* Assignment 1 *
In the ZFS status passage, when is the persistent log of pool data errors rotated?
* Assignment 2 *
Write out the portion of the ZFS status passage starting at "For more information about monitoring" and ending at "has been discovered.".

For more information about interpreting these errors to determine device failure, see Determining the Type of Device Failure.
Finally, additional auxiliary information is displayed in the last column of the zpool status
output. This information expands on the state field, aiding in diagnosis of failure
modes. If a device is FAULTED, this field indicates whether the device is inaccessible
or whether the data on the device is corrupted. If the device is
undergoing resilvering, this field displays the current progress.
For more information about monitoring resilvering progress, see Viewing Resilvering Status.
Scrubbing Status
The third section of the zpool status output describes the current status of any
explicit scrubs. This information is distinct from whether any errors are detected
on the system, though this information can be used to determine the accuracy
of the data corruption error reporting. If the last scrub ended recently, most
likely, any known data corruption has been discovered.
For more information about data scrubbing and how to interpret this information, see
Checking ZFS Data Integrity.
Data Corruption Errors
The zpool status command also shows whether any known errors are associated with the
pool. These errors might have been found during disk scrubbing or during normal
operation. ZFS maintains a persistent log of all data errors associated with the
pool. This log is rotated whenever a complete scrub of the system finishes.
Data corruption errors are always fatal. Their presence indicates that at least one
application experienced an I/O error due to corrupt data within the pool. Device
errors within a redundant pool do not result in data corruption and are
not recorded as part of this log. By default, only the number
of errors found is displayed. A complete list of errors and their specifics
can be found by using the zpool status -v option. For example:
# zpool status -v
pool: tank
state: DEGRADED
status: One or more devices has experienced an error resulting in data
corruption. Applications may be affected.
action: Restore the file in question if possible. Otherwise restore the
entire pool from backup.
see: https://www.sun.com/msg/ZFS-8000-8A
scrub: resilver completed with 1 errors on Fri Mar 17 15:42:18 2006
config:
NAME STATE READ WRITE CKSUM
tank DEGRADED 0 0 1
mirror DEGRADED 0 0 1
c1t0d0 ONLINE 0 0 2
c1t1d0 UNAVAIL 0 0 0 corrupted data
errors: The following persistent errors have been detected:
DATASET OBJECT RANGE
5 0 lvl=4294967295 blkid=0
A similar message is also displayed by fmd on the system console and
the /var/adm/messages file. These messages can also be tracked by using the fmdump
command.
For more information about interpreting data corruption errors, see Identifying the Type of Data Corruption.

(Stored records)
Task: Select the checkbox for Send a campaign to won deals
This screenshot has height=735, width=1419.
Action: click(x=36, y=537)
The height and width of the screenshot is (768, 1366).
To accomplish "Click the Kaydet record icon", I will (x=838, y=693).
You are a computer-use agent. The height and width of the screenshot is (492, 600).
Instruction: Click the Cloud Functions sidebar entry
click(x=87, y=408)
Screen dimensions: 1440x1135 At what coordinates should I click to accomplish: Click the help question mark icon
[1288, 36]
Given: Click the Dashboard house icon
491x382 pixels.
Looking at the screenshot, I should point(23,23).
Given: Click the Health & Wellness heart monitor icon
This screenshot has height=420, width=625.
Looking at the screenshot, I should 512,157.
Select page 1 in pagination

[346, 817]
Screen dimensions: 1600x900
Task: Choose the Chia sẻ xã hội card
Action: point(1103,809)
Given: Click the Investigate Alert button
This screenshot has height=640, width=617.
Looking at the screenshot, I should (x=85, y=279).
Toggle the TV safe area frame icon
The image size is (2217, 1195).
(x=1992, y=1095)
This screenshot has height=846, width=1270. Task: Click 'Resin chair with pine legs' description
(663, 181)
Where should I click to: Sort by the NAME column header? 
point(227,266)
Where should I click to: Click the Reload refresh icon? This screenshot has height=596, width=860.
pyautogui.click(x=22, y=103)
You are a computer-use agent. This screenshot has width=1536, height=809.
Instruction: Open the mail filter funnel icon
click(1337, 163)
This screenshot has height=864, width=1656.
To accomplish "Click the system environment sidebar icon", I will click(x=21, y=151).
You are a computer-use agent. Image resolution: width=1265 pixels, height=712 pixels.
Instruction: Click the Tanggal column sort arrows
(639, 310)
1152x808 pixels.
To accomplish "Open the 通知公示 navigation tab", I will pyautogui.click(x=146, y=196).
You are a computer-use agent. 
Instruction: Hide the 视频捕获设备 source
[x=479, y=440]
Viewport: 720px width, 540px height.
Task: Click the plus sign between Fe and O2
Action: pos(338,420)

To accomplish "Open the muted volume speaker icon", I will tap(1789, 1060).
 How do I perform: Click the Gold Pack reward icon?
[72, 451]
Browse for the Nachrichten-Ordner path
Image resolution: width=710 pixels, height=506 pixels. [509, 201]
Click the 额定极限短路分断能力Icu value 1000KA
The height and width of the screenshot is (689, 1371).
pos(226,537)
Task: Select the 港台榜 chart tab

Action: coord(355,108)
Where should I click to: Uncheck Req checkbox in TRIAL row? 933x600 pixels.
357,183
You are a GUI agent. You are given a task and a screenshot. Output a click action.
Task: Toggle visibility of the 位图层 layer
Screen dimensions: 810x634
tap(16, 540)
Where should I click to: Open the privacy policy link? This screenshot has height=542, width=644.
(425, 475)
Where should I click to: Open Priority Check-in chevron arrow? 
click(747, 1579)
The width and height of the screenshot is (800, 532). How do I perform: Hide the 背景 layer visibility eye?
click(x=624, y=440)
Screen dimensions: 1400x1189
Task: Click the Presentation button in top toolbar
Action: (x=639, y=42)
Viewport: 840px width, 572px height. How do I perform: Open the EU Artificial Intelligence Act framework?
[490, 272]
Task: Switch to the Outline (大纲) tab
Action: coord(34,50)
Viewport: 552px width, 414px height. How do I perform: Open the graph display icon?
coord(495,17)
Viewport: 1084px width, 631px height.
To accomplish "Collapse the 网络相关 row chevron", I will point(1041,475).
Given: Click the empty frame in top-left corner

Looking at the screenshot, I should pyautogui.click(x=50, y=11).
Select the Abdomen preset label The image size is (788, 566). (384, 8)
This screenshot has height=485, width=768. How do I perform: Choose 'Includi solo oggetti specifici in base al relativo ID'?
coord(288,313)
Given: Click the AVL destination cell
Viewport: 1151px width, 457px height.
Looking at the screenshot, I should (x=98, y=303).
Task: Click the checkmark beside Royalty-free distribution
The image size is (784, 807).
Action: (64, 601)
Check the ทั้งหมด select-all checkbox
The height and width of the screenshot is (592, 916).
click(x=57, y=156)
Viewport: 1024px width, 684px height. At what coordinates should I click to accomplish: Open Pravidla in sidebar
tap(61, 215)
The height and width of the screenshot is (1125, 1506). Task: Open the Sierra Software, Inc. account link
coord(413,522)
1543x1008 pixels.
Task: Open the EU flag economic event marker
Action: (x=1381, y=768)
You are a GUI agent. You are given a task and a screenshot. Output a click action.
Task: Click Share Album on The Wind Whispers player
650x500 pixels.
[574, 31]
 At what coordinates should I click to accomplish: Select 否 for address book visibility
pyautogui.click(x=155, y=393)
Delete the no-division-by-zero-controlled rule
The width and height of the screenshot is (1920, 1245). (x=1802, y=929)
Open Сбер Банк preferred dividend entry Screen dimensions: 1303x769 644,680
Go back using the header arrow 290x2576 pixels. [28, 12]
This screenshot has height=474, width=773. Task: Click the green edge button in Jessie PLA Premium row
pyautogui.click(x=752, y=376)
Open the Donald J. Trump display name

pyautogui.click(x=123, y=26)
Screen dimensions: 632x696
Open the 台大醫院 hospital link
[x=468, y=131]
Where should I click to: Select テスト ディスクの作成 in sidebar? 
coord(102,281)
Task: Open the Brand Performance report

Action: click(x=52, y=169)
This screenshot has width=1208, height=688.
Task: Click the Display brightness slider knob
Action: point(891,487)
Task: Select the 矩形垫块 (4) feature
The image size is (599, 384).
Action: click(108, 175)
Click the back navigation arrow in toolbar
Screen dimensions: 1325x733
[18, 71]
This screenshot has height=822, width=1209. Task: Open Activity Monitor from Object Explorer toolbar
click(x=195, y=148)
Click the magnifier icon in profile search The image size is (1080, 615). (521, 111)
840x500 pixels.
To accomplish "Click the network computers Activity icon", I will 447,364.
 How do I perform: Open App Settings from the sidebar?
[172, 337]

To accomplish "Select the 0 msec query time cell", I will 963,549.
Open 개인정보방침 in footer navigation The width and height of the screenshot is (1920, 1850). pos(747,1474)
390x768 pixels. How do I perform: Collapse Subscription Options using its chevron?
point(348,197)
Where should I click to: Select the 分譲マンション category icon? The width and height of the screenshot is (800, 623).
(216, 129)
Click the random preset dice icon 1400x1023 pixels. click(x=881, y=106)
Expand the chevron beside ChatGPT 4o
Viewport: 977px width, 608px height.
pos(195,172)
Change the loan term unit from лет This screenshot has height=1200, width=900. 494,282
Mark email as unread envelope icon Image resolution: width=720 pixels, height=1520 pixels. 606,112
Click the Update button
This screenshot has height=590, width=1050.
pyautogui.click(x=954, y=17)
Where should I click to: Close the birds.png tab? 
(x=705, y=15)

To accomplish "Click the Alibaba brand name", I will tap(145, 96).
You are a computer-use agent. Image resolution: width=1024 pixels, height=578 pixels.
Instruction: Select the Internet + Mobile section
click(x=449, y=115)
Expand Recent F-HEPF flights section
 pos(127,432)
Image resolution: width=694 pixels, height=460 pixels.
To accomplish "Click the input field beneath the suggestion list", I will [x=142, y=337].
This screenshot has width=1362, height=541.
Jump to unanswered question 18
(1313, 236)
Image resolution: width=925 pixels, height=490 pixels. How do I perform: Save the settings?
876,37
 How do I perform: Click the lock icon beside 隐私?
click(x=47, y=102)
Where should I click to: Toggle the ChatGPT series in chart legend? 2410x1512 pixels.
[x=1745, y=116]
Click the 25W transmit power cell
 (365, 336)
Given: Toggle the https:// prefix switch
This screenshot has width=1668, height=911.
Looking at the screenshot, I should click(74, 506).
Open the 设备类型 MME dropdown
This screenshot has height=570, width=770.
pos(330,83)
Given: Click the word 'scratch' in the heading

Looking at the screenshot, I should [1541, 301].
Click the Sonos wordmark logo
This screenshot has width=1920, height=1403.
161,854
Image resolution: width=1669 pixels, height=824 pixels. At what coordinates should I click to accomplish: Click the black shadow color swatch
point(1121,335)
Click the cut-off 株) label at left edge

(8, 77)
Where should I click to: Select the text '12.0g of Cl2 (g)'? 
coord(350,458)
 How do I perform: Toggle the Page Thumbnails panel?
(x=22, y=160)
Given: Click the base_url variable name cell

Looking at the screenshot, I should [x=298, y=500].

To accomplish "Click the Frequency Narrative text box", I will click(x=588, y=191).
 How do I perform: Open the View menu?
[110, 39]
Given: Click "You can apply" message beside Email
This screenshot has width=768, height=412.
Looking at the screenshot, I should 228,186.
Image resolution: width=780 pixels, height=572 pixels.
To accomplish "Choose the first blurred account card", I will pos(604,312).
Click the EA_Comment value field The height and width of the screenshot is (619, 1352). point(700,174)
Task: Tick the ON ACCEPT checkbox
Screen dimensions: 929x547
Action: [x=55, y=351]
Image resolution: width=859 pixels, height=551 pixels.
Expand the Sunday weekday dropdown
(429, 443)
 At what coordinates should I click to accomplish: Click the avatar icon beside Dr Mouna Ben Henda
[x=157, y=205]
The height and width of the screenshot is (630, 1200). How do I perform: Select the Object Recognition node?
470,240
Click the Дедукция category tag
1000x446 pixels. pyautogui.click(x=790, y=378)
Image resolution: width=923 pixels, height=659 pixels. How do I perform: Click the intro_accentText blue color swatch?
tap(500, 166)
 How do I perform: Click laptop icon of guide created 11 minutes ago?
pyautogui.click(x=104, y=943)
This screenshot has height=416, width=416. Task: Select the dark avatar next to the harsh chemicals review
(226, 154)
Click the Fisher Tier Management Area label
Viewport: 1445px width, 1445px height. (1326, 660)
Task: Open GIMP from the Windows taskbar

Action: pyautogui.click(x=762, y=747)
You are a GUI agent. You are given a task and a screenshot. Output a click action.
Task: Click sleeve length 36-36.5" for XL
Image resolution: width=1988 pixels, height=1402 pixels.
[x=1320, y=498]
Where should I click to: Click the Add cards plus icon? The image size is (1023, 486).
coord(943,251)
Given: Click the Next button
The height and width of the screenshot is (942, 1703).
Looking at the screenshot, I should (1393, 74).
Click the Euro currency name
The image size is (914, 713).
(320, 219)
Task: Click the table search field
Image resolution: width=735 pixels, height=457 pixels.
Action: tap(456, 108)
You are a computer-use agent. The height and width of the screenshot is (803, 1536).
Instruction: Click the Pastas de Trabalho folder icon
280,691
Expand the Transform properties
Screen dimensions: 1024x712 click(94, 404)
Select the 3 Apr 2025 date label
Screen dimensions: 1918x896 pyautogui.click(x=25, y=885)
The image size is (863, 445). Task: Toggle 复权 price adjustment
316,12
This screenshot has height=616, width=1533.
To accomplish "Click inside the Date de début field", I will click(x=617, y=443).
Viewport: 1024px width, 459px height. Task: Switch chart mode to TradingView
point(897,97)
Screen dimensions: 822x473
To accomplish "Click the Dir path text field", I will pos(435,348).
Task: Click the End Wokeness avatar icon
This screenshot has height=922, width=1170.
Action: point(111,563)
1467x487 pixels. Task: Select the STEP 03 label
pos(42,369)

* Answer box 1 *
Whenever a complete scrub of the system finishes.

* Answer box 2 *
For more information about monitoring resilvering progress, see Viewing Resilvering Status.
Scrubbing Status
The third section of the zpool status output describes the current status of any
explicit scrubs. This information is distinct from whether any errors are detected
on the system, though this information can be used to determine the accuracy
of the data corruption error reporting. If the last scrub ended recently, most
likely, any known data corruption has been discovered.